:: PAGE EXCERPT ::
-=-=-=-=-
Imperfect Club

Imperfect Club

The professional who can't switch off

On the difference between dedication and the inability to stop — and why the second one is not a discipline problem

Ricky Tam's avatar
Ricky Tam
May 10, 2026
∙ Paid

I want to describe someone you might recognise.

They close the laptop at the end of the day. They go home. They sit at dinner with people they love. They are physically present and mentally still at their desk.

The food goes cold. The conversation happens around them. Somewhere in the background, a problem they left unresolved is still running. A decision not yet made. A conversation they’re mentally rehearsing for tomorrow.

This isn’t workaholism. The workaholic chooses work over everything else. What I’m describing is different. This person isn’t choosing to keep working. They just can’t stop. The work follows them. The thinking never fully pauses.


It’s not a discipline problem

The first thing to understand is what this isn’t.

It isn’t about weak willpower or poor boundaries. It isn’t about being bad at rest or not valuing your personal life. The professionals I see struggling most with this are often the ones who are most aware of how much they need to switch off — who know, rationally, that they should be present — and still can’t get there.

Classic workaholism is about choosing work. You know you could stop. You don’t want to.

What I’m describing is closer to the opposite. You want to stop. You just can’t find the door.


Why this clusters around capable people

Here’s the structural reason, and it matters.

The more competent you are at your job, the more your brain has been rewarded for staying engaged. At some point — probably many points — staying mentally present prevented something from going wrong. You spotted the mistake. You anticipated the problem. You remembered the thing everyone else forgot.

Vigilance has a track record.

So your brain files this under: useful behaviour. Keep doing this. Don’t switch off.

This is not a conscious decision. It’s a pattern that gets reinforced over years of being reliably good at your job. The brain learns that switching off is risky. And so it stops offering the option.

The professionals who struggle most with this are often the ones with the longest track record of competence. Not because something is wrong with them. Because something went right, repeatedly, for a long time — and the nervous system drew the wrong conclusion.


The anxiety underneath

There’s a belief underneath all of this, usually operating below the level of conscious thought.

It goes something like: if I stop watching, something will go wrong.

Not because there is a specific thing likely to go wrong. But because staying mentally present feels protective. Like watching a flame — if you look away, it might spread.

You are not, rationally, keeping anything safe by lying awake at 11pm replaying a conversation that went fine. You know this. But the anxiety doesn’t care about rational assessment. It cares about reducing threat.
-=-=-=-=-
:: SUPPLIED MATERIAL ::
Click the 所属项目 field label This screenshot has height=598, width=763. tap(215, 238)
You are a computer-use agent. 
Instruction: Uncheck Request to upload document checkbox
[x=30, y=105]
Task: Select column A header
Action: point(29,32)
-=-=-=-=-
:: EXERCISES TO COMPLETE ::
• 1. In the essay on professionals who can't switch off, what is classic workaholism said to be about?
• 2. Transcribe the passage from the essay on professionals who can't switch off, beginning at the words "This isn’t workaholism." and stopping after "never fully pauses.".

:: ANSWERS GIVEN ::
• 1. Choosing work.

• 2.
This isn’t workaholism. The workaholic chooses work over everything else. What I’m describing is different. This person isn’t choosing to keep working. They just can’t stop. The work follows them. The thinking never fully pauses.